A few days ago, I was invited to help Eagle-eyed M with a recce for a couple of clients who are hoping that travel restrictions will be lifted by August. It was a route that I haven't walked for several years, so I didn't need much persuading.
We met up in the car park for one of Orkney's many wee shoreside kirks and set off along the beach, a mile of golden sand and turquoise seas, edged with Sea Sandwort, Oysterplant and Sea Rocket. Sand Martins hawked across the vegetation, Red Admirals flitted from flower to flower and Shelducklings bobbed in the shallows with their parents. There were fewer than half a dozen other folk present, all at the car park end of the bay, and our passage was safely negotiated.
We clambered up a gentle slope which gradually wound its way up onto the clifftops further south. The path was rather overgrown due to lack of footfall, but it was neatly delineated by buttercups, a yellow line to guide us through the verdant undergrowth. As we climbed away from the beach and through different habitats, there were more and more wild flowers to appreciate.
Soon, we experienced the sights and sounds of several seabird colonies, an aural and olfactory sensation which was kinder on the ear than the nose. Guillemot, Razorbill, Shag, Kittiwake and Fulmar were all busy raising the next generation. Great Skuas and Great Black-backed Gulls patrolled the cliffs, ever alert for an easy meal, and on the clifftop path we came across several eggshells robbed from the ledges below.
The sunshine had now disappeared, which made the wind seem cooler, so we took the opportunity to shelter in a small quarry and have lunch. There were flowers aplenty here too, but also a clear pool with newts (I didn't know we had those in Orkney), leeches and Great Diving Beetles. At one end of this pool were a few patches of Broad-leaved Pondweed, and as several folk had seen damselflies here in recent years, I thought that they would be worth investigating.
Yup, several flower stalks were hosting recently-emerged damselflies, complete with their exuviae, the shed larval skins.
As the exuviae were all in the 'head down' position, I knew that these were Blue-tailed Damselflies, even though the new adults were still to fresh to have much colour. However, there was plenty of colour around and about.
All along the route, there had been Meadow Pipits flitting all around us, adults busy feeding hungry young beaks, so by this point we were a bit blase about small brown speckled birds. However, one of them didn't look quite pipit-y as it flew off and, through our bins, we realised that it was a Crossbill. It too was feeding on Crowberry, and our original flummoxedness at its identity was in part due to the fact that it wasn't at the top of a pine tree!
With the wind and the rain, most insects were sheltering from the weather, and I was fortunate to spot this Red Admiral butterfly tucked away on a patch of bare earth in a small depression.
On the return trip, we popped into the quarry again to see how the emerging damsels were doing. With the cloud and cool temperatures, the answer was not much. However, I did find a few larvae, sat on pondweed leaves, presumably having converted to air-breathing after a year of an aquatic lifestyle.

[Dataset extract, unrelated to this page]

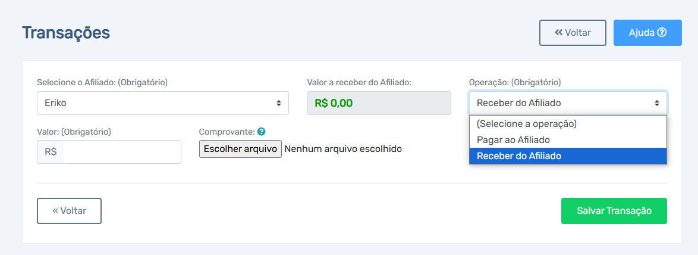
Task: Open help via the Ajuda button
Action: coord(647,33)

M's sharp eyes spotted another recently-emerged adult and its exuvia at the water's edge, so I was able to take some close ups of both.
Heading north, M found more caterpillars, larger than the wee black ones. These were about 35mm long, strikingly marked and feeding on Meadowsweet.
Later, after a discussion with a local expert, we learnt that both caterpillars were different stages (instars) of Emperor Moth larvae, which will end up as a large green caterpillars with black hoops and yellow spots.
M pointed out some Yellow Vetchling which was just coming into flower and I noticed a small insect crawling across it. Looking closer, this turned out to be a potter wasp, a different species from the one I'd seen a week or so ago. As I took photographs of it, I realised that it was robbing nectar from the Vetchling through holes bitten in the base of the flowers. What we couldn't be sure of was whether the wasp had done this or it was merely taking advantage of holes made by bumblebees.
Just before we returned to the shore, I noticed a tiny beetle in a Buttercup flower. Again, I had no idea what it was, but I contacted the local beetle recorder later, who couldn't be absolutely sure from a photograph, but thought it likely to be a leaf beetle, Hydrothassa marginella. As there's few records for this species in Orkney, I may have to return to find it again!
The sun was shining once more as we made our way back along the beach. Several broods of tiny Eider chicks were braving the gently-breaking waves by the rocky shore and Oystercatchers kept a wary eye on our progress. In a foraging spirit, I was encouraged to try some Sea Rocket leaves, which in taste were... peapod-y... peapod-y... peap... !!!... MUSTARD!